== Text section ==

OK, well, we are back and we are continuing our whirlwind tour
of Eails. We structured our tour around the the idea that what
most Rails applications do really is they manipulate models.
Models is where the action is and that there's these four basic
operations to create, read update and delete that you can do on
them. And we're now going to deal with forms, which are going to
take us to the create and update actions. Really, we just dealt
with read before. So, you've all dealt with forms. They allow
you to fill in little stuff on a website, submit it to a server
and, for our purposes, the interesting thing that we're going to
realize is that creating a form usually takes two interactions
because the first thing you have to do is you have to do some
action that causes the form to be served to the user. Then the
user fills in some stuff and then the user submits it. So you
really need two actions. You need one that knows how to generate
the form and one that knows how to accept the form submission.
So we're going to treat those as separate cases. So we have to
figure out how do we generate the form? That's an action. When
the user fills in their values, how do we get access to the
information they've filled in? And when we're all done with
that, what do we return or what do we render? Remember we're
dealing with HEDP, which is a request reply protocol. That means
every request, something has to come back and be rendered. So
what is the right answer to do that for these different kind of
form interactions? So, continuing our cookbook things that we
know how to do with Rails. Here's how you submit a new
submitable form and we're going to walk through each step of
this process. First we have to identify the action that serves
the actual form, the blank form that the user's going to fill
in. Or we'll see it could be a form that already has some
information pre- populated. For example, if you're making a
change to an existing resource, the form might show up already
populated with the old info and then you can type in new info.

===

Work to do ->
a) Answer these questions about the transcript on Rails forms, and mark your answers (i), (ii) and (iii):
(i) How many basic operations on models does the transcript name, and what are they?
(ii) Which two actions does it say are needed to handle a form?
(iii) When someone changes an existing resource, how might the form first appear?
b) Rewrite the transcript on Rails forms from "OK, well, we" to "they manipulate models.", swapping "tour" for "survey" everywhere in that span.

== Information provided ==

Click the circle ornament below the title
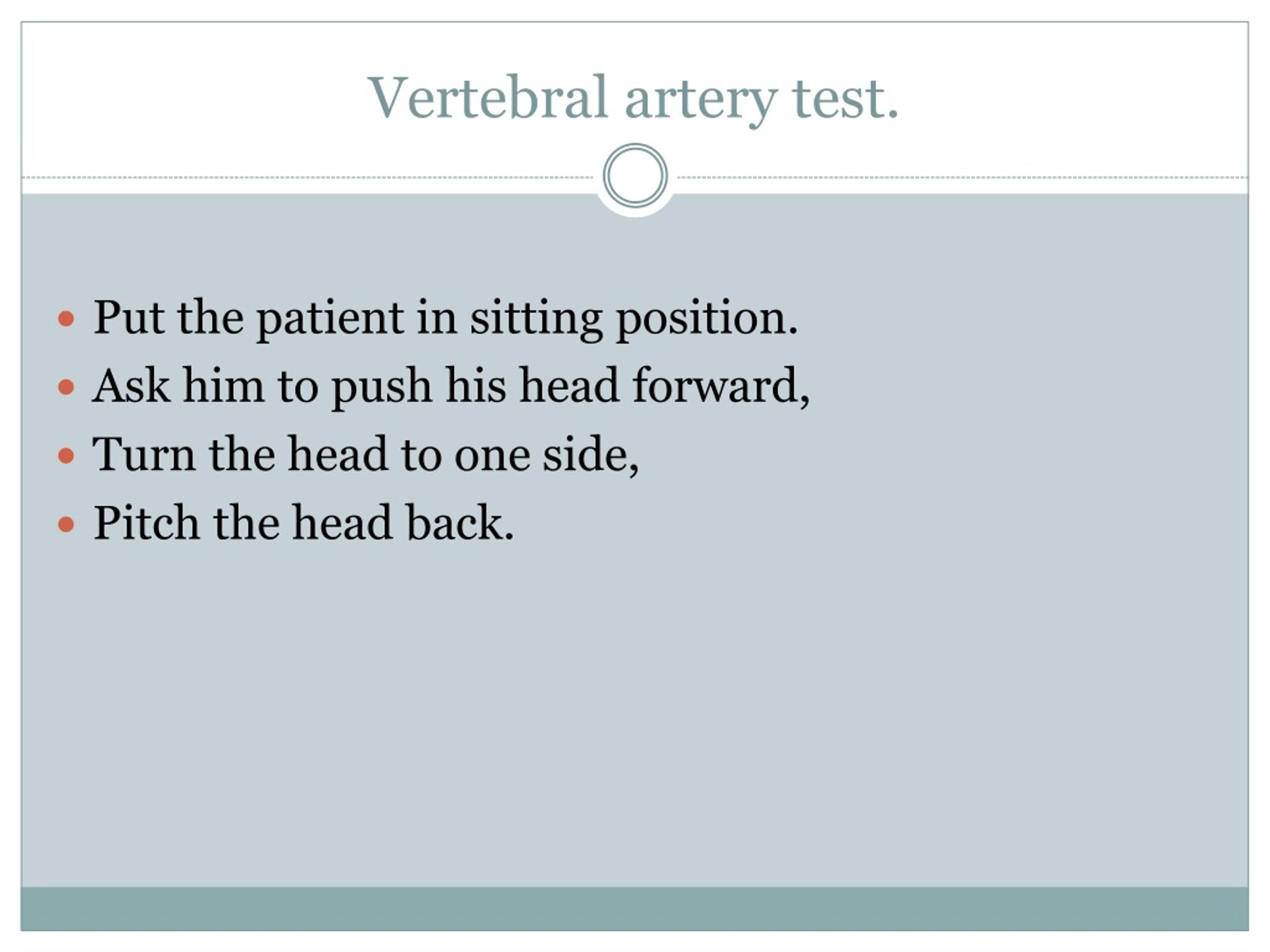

===

Solution set ->
a)
(i) Four: create, read, update and delete.
(ii) One that knows how to generate the form and one that knows how to accept the form submission.
(iii) Already populated with the old info.

b)
OK, well, we are back and we are continuing our whirlwind survey
of Eails. We structured our survey around the the idea that what
most Rails applications do really is they manipulate models.